Para além deste projecto, existe outro, do museu?

A nossa exposição permanente é o maior veículo de informação, de transmissão de conhecimento do nosso acervo. Ela está estruturada por temáticas, começando pela pesca, como uma actividade de subsistência entre as nossas comunidades. Temos ainda peças ligadas à caça, instrumentos musicais, crenças e o poder político tradicional até aos objectos de uso domestico utilitário.

Como tem sido o contacto com as escolas para a realização de visitas?

Felizmente começa a haver uma cultura museal. As escolas aproveitam o museu não só no período extra-escolar. Organizam os alunos para preencher o vazio durante as férias, mas também na vigência das aulas. Solicitam por escrito, via telefónica ou por e-mail. Nós autorizamos e preparamos as condições internas, como a disponibilização de guias.

Como está o museu em termos de projectos?

A nível de projectos, o museu está numa fase de planeamento. O planeamento é um processo que requer tempo, para identificar o que queremos e como atingir os objectivos. Apesar dos constrangimentos, do ponto de vista do planeamento, o museu já gizou alguns projectos que estão em curso.

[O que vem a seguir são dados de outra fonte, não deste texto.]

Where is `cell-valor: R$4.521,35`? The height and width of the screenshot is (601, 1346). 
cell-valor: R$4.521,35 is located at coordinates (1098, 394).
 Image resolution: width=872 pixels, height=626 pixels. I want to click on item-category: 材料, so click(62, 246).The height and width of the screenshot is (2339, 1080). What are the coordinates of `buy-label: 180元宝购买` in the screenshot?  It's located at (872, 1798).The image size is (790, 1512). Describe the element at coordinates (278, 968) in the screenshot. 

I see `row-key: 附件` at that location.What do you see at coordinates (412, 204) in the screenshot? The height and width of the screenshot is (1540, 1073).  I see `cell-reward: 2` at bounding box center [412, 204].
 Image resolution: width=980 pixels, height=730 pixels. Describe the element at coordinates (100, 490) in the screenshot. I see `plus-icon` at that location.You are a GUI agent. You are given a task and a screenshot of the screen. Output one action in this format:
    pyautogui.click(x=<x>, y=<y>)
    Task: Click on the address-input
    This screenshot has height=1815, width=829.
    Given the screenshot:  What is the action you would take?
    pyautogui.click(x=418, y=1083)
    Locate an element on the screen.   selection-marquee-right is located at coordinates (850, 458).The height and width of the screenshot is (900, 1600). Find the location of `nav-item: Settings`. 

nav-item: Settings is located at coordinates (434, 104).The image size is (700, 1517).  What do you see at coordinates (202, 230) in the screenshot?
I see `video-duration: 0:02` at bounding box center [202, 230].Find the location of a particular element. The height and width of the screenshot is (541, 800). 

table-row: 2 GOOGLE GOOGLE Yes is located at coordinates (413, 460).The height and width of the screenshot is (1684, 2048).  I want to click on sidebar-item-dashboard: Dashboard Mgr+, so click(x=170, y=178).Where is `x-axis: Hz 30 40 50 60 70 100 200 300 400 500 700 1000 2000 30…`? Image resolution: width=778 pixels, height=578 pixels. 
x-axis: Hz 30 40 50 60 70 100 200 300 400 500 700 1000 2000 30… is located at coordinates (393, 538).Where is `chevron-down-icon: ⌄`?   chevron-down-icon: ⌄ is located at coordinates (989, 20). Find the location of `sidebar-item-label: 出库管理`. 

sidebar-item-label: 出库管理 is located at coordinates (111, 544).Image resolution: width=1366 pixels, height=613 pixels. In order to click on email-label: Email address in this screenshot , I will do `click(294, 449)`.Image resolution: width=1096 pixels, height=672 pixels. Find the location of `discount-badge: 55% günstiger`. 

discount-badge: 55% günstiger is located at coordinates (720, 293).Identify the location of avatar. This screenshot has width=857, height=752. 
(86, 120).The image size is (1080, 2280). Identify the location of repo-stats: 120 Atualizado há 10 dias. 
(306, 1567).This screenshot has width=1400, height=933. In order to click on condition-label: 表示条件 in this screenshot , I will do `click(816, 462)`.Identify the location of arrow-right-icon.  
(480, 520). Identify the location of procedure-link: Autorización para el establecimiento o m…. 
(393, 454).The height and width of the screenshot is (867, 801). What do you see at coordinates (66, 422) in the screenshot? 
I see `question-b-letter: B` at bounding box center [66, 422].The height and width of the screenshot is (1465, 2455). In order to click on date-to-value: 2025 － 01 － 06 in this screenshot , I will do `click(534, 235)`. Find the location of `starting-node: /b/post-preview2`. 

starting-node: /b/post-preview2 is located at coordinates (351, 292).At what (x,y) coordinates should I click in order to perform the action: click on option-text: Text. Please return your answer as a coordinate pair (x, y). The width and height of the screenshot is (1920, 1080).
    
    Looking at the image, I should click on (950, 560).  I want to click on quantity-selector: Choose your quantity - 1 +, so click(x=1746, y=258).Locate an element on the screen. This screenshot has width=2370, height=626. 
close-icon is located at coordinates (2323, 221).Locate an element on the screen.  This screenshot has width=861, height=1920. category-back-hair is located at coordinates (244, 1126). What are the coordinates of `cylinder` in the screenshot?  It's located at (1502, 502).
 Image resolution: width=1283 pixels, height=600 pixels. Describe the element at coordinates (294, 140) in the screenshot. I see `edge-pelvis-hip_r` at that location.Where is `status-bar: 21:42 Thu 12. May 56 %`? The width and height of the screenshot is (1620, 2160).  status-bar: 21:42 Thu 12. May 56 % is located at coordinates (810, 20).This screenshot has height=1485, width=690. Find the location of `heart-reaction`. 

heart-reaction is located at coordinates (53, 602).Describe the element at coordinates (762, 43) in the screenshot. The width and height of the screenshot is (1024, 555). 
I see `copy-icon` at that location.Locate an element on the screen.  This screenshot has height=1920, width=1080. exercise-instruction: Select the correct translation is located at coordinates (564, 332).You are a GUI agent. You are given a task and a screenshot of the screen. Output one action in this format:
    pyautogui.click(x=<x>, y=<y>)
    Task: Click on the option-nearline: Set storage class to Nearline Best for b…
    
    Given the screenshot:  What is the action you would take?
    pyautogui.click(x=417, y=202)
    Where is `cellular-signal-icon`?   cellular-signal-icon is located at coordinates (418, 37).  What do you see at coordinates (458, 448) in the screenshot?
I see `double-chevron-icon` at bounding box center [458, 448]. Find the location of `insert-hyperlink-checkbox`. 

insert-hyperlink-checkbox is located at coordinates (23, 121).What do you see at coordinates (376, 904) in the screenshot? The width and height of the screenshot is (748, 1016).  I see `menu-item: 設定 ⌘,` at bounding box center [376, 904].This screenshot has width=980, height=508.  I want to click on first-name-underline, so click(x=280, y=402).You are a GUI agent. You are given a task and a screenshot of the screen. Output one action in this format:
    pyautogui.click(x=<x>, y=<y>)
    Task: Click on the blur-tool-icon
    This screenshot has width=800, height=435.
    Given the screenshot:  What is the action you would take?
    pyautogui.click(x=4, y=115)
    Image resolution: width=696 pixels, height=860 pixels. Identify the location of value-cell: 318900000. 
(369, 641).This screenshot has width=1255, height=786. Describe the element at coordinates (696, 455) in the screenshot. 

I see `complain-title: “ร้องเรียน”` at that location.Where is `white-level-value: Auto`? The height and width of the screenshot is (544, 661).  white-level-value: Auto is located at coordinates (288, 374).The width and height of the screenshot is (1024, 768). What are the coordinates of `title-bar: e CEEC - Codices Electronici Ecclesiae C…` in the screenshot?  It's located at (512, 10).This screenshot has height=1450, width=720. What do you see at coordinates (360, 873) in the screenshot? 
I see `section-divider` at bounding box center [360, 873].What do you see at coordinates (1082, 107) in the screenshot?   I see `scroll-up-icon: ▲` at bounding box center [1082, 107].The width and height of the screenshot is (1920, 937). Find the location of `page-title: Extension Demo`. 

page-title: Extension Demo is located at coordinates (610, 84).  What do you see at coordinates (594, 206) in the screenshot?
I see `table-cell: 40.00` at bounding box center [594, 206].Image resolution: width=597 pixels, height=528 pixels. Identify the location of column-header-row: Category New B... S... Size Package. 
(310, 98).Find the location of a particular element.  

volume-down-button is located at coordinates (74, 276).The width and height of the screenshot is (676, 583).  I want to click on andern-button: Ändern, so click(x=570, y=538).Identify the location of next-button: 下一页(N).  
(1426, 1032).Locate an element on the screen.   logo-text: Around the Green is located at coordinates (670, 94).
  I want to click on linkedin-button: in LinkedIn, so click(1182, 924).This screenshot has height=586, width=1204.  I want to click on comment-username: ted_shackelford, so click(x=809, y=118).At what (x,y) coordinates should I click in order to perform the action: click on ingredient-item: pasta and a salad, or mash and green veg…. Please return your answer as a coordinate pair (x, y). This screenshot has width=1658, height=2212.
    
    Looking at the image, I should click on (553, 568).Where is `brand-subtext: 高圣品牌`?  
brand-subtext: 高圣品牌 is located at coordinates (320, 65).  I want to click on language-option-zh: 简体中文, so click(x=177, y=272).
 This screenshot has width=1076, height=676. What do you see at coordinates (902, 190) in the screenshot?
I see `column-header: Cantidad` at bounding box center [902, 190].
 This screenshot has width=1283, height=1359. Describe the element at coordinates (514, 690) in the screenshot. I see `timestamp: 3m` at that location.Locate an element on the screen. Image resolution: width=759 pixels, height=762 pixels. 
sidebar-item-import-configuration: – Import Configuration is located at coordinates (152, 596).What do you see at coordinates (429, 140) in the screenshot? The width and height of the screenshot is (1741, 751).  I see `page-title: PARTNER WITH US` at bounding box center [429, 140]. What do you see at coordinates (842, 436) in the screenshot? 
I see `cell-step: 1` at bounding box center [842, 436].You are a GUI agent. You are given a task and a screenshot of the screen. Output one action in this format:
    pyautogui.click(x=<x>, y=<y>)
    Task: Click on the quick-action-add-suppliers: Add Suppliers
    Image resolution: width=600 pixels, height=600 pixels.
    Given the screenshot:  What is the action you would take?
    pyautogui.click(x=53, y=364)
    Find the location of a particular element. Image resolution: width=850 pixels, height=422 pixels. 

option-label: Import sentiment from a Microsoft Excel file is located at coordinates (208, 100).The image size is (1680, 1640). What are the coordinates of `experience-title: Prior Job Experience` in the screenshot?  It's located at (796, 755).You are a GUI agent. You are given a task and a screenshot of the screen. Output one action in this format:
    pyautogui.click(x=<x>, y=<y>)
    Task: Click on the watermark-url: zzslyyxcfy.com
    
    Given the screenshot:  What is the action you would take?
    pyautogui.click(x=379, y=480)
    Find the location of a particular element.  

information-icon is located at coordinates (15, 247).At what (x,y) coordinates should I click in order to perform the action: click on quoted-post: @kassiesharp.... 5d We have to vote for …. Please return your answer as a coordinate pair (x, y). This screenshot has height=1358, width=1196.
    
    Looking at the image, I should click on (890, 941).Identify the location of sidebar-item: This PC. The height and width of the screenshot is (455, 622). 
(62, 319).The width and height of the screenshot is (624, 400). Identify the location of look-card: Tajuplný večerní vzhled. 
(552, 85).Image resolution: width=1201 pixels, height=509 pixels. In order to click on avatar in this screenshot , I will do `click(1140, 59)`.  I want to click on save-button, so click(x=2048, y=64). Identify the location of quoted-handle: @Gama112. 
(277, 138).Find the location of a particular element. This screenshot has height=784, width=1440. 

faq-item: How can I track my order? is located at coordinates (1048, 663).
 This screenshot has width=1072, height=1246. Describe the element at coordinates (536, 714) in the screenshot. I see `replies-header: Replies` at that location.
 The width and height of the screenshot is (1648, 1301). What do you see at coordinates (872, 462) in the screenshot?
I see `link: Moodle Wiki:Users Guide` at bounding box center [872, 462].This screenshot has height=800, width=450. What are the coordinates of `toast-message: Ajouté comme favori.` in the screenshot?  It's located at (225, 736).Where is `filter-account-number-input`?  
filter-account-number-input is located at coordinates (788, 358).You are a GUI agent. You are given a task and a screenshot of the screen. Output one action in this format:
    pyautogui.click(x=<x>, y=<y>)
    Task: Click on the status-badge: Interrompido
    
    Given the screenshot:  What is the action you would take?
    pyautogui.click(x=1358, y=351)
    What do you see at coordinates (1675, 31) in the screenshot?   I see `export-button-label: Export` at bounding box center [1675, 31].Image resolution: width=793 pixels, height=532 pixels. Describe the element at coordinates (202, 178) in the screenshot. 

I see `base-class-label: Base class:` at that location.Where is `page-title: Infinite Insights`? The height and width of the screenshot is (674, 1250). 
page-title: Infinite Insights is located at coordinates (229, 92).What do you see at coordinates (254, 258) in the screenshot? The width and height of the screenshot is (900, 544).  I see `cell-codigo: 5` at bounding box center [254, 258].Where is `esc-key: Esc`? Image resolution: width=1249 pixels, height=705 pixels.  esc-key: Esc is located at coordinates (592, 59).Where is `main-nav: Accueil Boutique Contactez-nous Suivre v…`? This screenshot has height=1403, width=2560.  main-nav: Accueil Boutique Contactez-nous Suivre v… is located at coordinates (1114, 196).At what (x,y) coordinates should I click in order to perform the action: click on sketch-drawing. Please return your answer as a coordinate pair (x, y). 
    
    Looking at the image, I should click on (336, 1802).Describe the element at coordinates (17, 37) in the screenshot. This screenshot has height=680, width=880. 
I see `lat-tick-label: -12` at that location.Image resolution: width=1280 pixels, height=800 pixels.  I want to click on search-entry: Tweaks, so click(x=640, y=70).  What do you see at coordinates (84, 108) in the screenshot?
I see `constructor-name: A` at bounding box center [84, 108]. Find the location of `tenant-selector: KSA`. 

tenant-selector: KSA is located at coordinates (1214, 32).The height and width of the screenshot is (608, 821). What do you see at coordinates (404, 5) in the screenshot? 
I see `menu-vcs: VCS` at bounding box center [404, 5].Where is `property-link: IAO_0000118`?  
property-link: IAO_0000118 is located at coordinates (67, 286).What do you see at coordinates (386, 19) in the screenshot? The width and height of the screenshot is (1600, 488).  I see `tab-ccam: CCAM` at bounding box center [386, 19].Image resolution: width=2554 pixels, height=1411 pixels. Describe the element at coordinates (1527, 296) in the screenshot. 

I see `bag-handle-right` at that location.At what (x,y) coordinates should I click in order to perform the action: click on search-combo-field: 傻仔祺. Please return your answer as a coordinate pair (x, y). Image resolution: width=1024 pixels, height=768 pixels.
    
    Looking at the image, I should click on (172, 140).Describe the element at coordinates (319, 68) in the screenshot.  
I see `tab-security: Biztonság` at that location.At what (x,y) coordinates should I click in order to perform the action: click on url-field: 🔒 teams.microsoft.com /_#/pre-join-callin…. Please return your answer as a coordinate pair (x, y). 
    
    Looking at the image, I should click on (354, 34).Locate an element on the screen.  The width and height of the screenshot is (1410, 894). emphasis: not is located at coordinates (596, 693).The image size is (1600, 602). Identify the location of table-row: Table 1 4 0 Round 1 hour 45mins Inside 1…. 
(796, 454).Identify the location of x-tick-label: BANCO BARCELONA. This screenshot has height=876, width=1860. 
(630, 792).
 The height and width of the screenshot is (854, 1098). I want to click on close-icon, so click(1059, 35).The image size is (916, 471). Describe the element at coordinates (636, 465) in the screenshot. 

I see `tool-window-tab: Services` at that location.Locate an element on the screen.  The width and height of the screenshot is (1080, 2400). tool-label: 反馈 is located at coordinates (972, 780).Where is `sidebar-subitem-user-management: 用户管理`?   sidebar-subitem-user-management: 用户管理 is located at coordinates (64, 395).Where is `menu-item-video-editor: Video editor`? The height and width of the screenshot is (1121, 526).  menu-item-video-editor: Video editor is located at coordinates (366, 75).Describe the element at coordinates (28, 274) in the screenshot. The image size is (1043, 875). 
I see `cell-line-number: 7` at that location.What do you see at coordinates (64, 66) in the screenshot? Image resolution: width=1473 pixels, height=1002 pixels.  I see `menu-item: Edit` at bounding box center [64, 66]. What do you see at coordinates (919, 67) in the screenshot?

A que projectos se refere?

O projecto para a criação de um Website que vai permitir aos pesquisadores contribuírem, do ponto de vista do conhecimento das nossas colecções, bem como das diversidades culturais. Temos ainda o projecto sobre a elaboração e montagem de uma exposição etnográfica “Ritos de mu-lher”, assim como os que vão conferir novas abordagens das colecções etnográficas, que resulta de um workshop realizado pela embaixada alemã, em Julho. Temos também o projecto relacionado com as fichas pedagógicas, que ilustram conteúdos ligados à abordagem do nosso acervo, que poderá introduzir crianças. Os petizes, através de desenhos vão reproduzir peças em exposição, e no final premiaremos os melhores trabalhos.

O projecto “Ritos de mulher”, quando arranca?

Está previsto para 2019 e pretendemos realizar no mês de Março, dedicado à mulher. Antes da sua implementação vamos fazer um estudo, uma pesquisa sobre as colecções que farão parte desta exposição. As peças expostas serão relacionadas com a mulher, desde a fase da concepção do bebé, iniciação feminina, que ainda é usada por alguns grupos etno-linguísticos. Serão peças de aspectos antropológicos, ligadas à vida da mulher. A amostra será de caracter anual. Trata-se de uma exposição itinerante, com início no nosso museu e passará em todas as províncias do país.

O Museu

O Museu Nacional de Antropologia localiza-se no nos Coqueiros, na cidade de Luanda. Fundado a 13 de Novembro de 1976, foi a primeira instituição museológica criada após a Independência de Angola, ocorrida um ano antes. Esta instituição de carácter científico, cultural e educativo está vocacionada para a recolha, investigação, conservação, valorização e divulgação do património cultural angolano. O museu é composto por 14 salas distribuídas por dois andares que abrigam peças tradicionais, designadamente utensílios agrícolas, de caça e pesca, fundição do ferro, instrumentos musicais, jóias, peças de pano feitos de casca de árvore e fotografias dos povos khoisan. O seu acervo está ainda composto por diversos instrumentos musicais tradicionais como a marimba. A grande atracção do museu é a sala das máscaras, que apresenta os símbolos dos rituais dos povos bantu.